Retype the lines below exactly, from the one that contains "Given: Open the" through the last, and leave every picture out.
*** Opening Recorded data ***
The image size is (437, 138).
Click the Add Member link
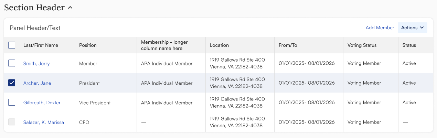pyautogui.click(x=380, y=28)
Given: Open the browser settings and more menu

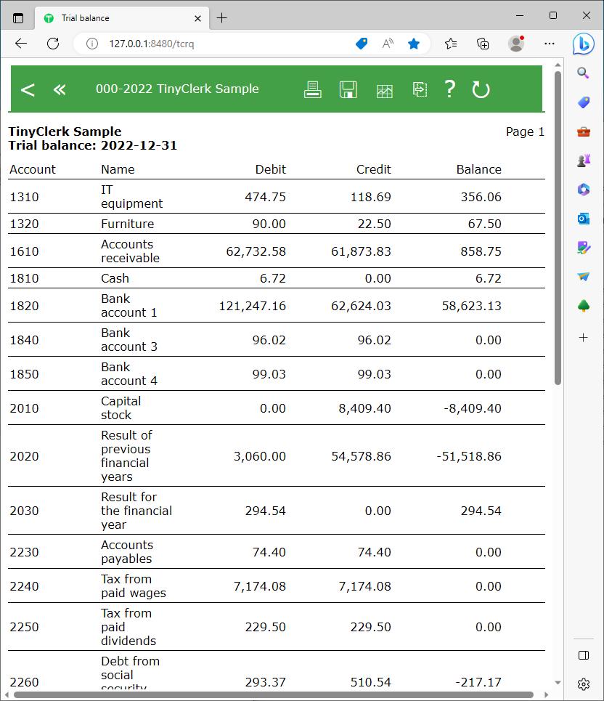Looking at the screenshot, I should coord(550,44).
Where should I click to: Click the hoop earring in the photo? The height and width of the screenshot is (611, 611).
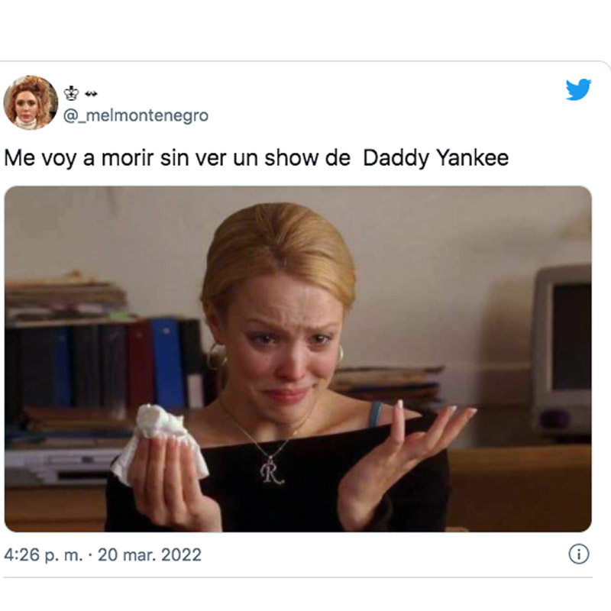215,357
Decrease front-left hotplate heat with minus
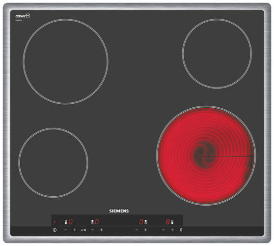The height and width of the screenshot is (246, 274). coord(66,230)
*** Closing Recorded data ***
[Reply to the exercise]:
Given: Open the browser settings and more menu

Looking at the screenshot, I should coord(550,44).
Where should I click to: Click the hoop earring in the photo? The height and width of the screenshot is (611, 611).
215,357
Decrease front-left hotplate heat with minus
The height and width of the screenshot is (246, 274). coord(66,230)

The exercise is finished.